>> Start Excerpted data

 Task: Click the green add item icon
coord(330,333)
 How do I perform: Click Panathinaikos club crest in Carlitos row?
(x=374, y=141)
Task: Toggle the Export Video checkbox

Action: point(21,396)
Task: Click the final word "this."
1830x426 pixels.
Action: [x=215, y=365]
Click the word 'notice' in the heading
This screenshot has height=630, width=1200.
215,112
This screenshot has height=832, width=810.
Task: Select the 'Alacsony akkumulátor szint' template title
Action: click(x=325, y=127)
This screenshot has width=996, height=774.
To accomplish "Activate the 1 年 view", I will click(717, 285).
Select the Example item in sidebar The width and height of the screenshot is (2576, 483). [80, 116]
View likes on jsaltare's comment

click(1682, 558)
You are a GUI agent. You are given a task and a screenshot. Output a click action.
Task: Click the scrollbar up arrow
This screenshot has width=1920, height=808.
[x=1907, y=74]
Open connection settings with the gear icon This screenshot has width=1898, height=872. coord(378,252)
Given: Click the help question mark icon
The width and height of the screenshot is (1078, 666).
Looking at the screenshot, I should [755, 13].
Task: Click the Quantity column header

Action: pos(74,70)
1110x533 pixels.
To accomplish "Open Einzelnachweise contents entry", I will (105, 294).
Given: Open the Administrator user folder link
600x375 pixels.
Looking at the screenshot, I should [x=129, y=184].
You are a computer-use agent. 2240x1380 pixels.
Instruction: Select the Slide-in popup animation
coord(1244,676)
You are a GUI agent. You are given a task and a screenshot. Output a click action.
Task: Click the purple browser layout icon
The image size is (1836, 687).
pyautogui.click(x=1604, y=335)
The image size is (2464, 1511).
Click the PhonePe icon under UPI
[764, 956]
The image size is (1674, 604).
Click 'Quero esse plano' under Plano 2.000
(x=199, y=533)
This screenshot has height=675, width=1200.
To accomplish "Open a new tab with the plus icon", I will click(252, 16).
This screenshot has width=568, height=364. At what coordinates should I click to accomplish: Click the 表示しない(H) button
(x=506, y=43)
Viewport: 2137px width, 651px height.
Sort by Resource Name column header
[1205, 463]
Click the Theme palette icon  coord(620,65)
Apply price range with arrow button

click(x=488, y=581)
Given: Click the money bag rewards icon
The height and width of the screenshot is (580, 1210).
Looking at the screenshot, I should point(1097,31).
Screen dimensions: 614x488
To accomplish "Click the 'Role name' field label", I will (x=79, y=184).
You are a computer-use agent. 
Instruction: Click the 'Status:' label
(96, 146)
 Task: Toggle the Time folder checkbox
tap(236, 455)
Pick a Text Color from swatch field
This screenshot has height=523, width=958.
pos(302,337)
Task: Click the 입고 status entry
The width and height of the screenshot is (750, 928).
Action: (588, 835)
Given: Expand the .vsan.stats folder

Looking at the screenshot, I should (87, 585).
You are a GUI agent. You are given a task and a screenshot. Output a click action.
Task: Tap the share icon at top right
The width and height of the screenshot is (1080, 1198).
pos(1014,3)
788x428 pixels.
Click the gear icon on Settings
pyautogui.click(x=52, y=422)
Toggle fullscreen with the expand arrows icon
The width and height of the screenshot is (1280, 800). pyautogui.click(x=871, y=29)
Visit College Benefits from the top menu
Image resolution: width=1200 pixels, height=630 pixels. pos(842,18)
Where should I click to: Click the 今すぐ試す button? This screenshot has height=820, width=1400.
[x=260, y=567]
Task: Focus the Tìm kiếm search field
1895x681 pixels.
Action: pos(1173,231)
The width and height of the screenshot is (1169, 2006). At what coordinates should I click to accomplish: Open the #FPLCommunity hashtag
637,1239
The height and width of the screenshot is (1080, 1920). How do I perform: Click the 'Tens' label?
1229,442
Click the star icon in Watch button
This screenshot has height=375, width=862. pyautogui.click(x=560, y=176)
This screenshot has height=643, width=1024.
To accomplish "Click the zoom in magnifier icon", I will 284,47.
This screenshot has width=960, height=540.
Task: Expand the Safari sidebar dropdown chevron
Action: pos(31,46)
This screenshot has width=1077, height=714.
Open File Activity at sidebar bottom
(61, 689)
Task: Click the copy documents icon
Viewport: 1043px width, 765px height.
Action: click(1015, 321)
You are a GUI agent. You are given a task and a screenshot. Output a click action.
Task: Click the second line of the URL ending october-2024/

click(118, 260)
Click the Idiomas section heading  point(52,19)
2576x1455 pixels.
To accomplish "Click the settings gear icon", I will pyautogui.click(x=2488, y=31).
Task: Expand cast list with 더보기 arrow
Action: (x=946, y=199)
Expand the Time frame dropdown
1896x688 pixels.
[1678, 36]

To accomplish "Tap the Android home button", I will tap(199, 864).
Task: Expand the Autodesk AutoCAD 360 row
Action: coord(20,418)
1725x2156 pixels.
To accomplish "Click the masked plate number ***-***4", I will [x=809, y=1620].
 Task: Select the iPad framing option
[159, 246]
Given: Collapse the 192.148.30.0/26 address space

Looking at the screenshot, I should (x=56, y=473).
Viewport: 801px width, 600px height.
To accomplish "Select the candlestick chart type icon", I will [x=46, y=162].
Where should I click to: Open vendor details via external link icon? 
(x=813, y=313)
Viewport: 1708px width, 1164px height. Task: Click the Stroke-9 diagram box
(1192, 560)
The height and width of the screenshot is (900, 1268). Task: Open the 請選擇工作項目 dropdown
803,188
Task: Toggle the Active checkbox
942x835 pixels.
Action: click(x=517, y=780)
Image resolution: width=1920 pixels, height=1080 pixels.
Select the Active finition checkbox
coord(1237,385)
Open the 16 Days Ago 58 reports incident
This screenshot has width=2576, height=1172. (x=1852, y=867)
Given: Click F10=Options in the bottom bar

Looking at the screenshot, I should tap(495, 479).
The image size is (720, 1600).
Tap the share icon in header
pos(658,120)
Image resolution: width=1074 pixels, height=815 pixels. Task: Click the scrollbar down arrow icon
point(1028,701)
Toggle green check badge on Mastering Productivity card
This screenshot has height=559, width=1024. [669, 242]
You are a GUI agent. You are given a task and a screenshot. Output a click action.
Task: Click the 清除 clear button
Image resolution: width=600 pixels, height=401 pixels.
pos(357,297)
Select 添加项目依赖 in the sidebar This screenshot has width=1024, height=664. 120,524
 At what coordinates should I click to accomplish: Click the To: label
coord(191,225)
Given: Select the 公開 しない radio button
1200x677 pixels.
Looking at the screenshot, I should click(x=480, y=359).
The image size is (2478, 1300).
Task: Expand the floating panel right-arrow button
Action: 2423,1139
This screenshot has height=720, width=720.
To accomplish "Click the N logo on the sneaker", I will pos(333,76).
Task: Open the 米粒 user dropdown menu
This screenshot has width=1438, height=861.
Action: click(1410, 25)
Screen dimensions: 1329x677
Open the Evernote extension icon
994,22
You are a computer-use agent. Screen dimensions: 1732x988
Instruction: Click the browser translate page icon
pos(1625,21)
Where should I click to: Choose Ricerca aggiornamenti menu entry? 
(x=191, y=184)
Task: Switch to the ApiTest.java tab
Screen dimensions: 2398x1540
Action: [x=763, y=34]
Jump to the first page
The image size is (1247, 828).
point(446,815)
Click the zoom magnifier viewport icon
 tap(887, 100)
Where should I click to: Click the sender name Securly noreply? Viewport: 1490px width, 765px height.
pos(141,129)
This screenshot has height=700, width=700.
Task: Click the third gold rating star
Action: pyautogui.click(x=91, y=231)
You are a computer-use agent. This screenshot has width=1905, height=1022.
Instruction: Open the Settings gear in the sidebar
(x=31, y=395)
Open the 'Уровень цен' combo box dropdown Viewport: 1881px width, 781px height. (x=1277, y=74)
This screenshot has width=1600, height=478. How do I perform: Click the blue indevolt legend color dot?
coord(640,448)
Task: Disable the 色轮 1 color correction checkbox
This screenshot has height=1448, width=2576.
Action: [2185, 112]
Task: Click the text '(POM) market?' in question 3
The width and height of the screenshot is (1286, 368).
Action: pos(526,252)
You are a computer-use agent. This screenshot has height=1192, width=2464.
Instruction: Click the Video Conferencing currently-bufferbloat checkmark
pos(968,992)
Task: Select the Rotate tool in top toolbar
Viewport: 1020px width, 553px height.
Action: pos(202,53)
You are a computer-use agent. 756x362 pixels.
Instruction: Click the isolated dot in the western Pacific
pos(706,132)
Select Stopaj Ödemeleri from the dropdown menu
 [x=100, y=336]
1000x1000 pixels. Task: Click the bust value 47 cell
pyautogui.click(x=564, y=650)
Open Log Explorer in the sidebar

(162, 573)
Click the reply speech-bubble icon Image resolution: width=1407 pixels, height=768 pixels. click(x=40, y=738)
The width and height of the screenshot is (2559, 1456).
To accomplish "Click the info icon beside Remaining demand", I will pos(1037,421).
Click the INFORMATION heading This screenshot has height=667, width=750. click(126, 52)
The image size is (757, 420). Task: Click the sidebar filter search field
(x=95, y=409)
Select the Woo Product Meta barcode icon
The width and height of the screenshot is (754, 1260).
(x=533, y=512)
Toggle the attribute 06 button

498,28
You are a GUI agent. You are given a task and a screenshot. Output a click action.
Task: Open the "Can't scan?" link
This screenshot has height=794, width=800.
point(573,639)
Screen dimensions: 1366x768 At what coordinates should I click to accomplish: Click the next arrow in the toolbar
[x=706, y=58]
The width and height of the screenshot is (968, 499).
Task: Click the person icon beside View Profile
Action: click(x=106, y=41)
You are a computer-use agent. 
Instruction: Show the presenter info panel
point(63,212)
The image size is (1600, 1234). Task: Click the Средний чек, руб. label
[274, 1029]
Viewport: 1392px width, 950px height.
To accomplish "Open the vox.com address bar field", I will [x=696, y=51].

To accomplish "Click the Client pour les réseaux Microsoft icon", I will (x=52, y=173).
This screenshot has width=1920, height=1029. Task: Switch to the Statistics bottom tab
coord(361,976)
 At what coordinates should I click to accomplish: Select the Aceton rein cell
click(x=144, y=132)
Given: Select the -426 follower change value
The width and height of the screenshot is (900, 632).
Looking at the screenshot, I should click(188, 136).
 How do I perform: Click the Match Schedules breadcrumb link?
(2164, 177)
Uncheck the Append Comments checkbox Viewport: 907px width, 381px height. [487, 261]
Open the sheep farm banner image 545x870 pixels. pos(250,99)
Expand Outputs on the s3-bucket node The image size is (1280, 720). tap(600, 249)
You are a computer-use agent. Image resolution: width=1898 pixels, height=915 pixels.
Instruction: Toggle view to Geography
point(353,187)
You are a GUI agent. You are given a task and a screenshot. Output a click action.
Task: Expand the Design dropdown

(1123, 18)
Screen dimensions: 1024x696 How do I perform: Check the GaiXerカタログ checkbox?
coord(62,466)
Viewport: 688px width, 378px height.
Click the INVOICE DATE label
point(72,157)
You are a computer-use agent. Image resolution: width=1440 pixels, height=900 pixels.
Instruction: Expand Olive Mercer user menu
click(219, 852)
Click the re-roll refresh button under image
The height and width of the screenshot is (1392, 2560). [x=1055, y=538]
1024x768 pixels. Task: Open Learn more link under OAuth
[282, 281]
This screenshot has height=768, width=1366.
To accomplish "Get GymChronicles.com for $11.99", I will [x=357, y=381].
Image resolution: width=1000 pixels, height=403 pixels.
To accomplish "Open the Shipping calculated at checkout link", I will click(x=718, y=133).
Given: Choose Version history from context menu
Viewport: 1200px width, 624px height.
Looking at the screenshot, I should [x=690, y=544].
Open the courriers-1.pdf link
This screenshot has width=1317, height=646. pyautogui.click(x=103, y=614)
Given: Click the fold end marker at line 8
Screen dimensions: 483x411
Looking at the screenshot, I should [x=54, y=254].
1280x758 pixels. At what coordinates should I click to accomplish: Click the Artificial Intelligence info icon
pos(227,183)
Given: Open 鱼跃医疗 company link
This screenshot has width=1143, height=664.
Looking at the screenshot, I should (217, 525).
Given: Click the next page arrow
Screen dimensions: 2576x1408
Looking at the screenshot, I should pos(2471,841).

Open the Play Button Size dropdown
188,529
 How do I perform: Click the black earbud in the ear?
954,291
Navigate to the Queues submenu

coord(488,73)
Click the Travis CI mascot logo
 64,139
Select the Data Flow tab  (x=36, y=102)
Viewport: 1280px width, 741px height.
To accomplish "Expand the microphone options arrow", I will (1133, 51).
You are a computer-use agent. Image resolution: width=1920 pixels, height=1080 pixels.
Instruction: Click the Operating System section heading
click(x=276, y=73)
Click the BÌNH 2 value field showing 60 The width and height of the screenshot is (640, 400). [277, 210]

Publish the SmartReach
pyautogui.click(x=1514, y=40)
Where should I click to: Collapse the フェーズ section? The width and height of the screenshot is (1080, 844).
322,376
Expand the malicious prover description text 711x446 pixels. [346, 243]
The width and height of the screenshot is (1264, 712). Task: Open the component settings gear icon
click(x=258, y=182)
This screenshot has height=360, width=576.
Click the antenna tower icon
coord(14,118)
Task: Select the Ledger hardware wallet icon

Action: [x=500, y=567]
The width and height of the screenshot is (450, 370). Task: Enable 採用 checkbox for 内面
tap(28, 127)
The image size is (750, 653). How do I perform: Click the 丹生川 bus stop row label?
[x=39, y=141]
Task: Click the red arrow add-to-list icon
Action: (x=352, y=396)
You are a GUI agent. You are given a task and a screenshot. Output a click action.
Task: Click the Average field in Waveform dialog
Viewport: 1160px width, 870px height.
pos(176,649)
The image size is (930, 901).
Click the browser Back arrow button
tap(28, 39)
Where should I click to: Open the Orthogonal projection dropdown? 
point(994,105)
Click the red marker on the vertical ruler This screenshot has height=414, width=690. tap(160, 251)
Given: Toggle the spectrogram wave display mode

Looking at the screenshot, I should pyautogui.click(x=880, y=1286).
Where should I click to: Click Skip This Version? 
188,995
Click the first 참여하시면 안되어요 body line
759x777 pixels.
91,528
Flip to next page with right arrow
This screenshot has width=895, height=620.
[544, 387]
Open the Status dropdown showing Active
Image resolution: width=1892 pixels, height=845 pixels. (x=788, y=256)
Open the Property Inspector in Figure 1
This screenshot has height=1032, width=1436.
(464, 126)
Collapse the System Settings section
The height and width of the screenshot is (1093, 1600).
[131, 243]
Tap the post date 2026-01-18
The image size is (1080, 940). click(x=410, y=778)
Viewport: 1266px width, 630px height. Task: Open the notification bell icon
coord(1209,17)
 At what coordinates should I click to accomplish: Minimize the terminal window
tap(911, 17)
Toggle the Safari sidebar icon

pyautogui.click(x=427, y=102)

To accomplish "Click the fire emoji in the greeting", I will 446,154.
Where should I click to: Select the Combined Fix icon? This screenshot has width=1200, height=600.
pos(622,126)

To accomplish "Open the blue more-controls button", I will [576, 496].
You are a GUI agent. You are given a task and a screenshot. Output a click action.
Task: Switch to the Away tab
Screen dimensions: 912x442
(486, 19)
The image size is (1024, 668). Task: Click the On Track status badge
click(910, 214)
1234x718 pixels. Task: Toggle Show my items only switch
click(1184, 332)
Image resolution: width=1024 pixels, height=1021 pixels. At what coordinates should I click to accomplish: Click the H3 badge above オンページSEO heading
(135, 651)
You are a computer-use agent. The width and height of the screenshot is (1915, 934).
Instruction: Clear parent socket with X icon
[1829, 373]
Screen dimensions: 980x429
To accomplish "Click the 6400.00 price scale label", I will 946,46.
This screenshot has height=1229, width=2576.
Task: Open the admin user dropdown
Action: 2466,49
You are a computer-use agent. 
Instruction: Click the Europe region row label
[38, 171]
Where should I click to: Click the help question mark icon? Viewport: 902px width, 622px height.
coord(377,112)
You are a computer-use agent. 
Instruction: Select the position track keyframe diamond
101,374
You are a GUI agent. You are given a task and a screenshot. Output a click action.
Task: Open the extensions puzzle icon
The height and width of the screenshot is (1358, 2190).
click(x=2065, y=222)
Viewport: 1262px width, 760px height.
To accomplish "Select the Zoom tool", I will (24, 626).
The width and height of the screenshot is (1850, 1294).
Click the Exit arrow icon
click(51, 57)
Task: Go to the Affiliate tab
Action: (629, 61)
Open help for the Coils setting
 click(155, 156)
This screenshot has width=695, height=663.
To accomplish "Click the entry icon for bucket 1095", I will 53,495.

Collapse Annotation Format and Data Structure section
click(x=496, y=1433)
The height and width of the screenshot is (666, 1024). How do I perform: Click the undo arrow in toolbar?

>> End Excerpted data

» Task:
Update the listing from the line containing "The width and height of the screenshot is (1264, 712)." down through the line containing "Click the red marker" by replacing "antenna tower" with "signal tower" and leaving everything else unchanged. Return only those lines.

» Solution:
The width and height of the screenshot is (1264, 712). Task: Open the component settings gear icon
click(x=258, y=182)
This screenshot has height=360, width=576.
Click the signal tower icon
coord(14,118)
Task: Select the Ledger hardware wallet icon

Action: [x=500, y=567]
The width and height of the screenshot is (450, 370). Task: Enable 採用 checkbox for 内面
tap(28, 127)
The image size is (750, 653). How do I perform: Click the 丹生川 bus stop row label?
[x=39, y=141]
Task: Click the red arrow add-to-list icon
Action: (x=352, y=396)
You are a GUI agent. You are given a task and a screenshot. Output a click action.
Task: Click the Average field in Waveform dialog
Viewport: 1160px width, 870px height.
pos(176,649)
The image size is (930, 901).
Click the browser Back arrow button
tap(28, 39)
Where should I click to: Open the Orthogonal projection dropdown? 
point(994,105)
Click the red marker on the vertical ruler This screenshot has height=414, width=690. tap(160, 251)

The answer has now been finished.